Isso se deve ao fato de que épicos, contos e fábulas nos ensinam sem percebermos a
profundidade com a qual estamos aprendendo. E nessa prazerosa atividade de ouvir as
narrativas espirituais encontradas nos Purāṇas e nos Itihāsas aprendemos (com o
coração e o intelecto alinhados) as mais profundas e valorosas lições da vida.
Aristóteles em sua obra Poética5 define a catarse como uma das funções da literatura.
Trata-se da experiência purificadora emocional e psicológica vivida pelo espectador,
ouvinte ou leitor da boa obra literária ou dramática. Kṛ ṣṇa Dvaipāyana Vyāsa, o
compilador da literatura védica, também teve a intenção de promover uma experiência
transformadora no ser humano através dos Purāṇas e do Mahābhārata.
De acordo com śṛuti e smṛti os Purāṇas e Itihāsas são considerados o quinto Veda:
itihāsapurāṇaṁ pañcamaṁ vedanaṁ6. Através dessa citação dos śāstras passamos a
compreender um dos motivos pelos quais a Bhagavad Gītā – que é um capítulo de um
Itihāsa (o Mahābhārata) - também ser conhecida como Gīta Upaniṣad.
Do ponto de vista das escolas tradicionais do pensamento védico, śrīla Vyāsadeva e seus
discípulos são, de fato, os compiladores originais dos Vedas, Purāṇas, Itihāsas e
Upaniṣads.
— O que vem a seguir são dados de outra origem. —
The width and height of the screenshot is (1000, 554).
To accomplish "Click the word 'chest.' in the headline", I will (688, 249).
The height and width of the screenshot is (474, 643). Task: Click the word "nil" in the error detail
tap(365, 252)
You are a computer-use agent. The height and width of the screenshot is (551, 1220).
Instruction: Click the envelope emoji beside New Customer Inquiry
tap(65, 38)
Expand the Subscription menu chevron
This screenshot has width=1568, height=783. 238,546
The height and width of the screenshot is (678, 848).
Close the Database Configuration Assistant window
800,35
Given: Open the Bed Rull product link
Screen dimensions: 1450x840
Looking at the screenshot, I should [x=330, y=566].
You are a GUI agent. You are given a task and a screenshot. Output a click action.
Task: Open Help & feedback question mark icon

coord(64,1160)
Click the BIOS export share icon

Entretanto, muitos estudiosos têm atribuído autores e datas diferentes e
divergentes aos muitos textos da literatura védica.
O objetivo desse artigo não é por em discussão as diversas opiniões acerca de uma real
posição historiográfica das obras literárias em questão, mas abordar a singularidade e
total relevância da mensagem espiritual contida nos Purāṇas e épicos como o Rāmāyaṇa
de Vālmīki e o Mahābhārata de Vyāsa7. A riqueza de tais narrativas em dimensões
estética, moral e filosófico-espiritual é indiscutível. Escutá-las e refletir sobre suas
mensagens é de grande benefício para crianças e adultos, leigos e literatos.
Todos nós concordamos que a boa narrativa literária, a boa literatura é aquela que, entre
muitos fatores, é capaz de educar o indivíduo para os valores humanos e espirituais.
Educar para o Ser. Educar para os verdadeiros valores da liberdade. Entre as grandes
obras literárias de todos os tempos e culturas reconhecemos aquelas cuja contribuição é
trans-histórica, nos leva para além de seu tempo e de sua circunferência, nos conduz a
uma realização profunda da vida.
O legado literário deixado por Vyāsa e Vālmīki não se restringe às fronteiras geográficas
ou religiosas da Índia, sua validade é universal e o seu destino é o coração de toda a
humanidade. Contemplar a mensagem dos Vedas através das narrativas dos Purāṇas e
Itihāsas, sem dúvida alguma, constitui um meio eficaz de purificarmos nossa
consciência (svādhyāya) e de mergulharmos nas profundezas do ātmā.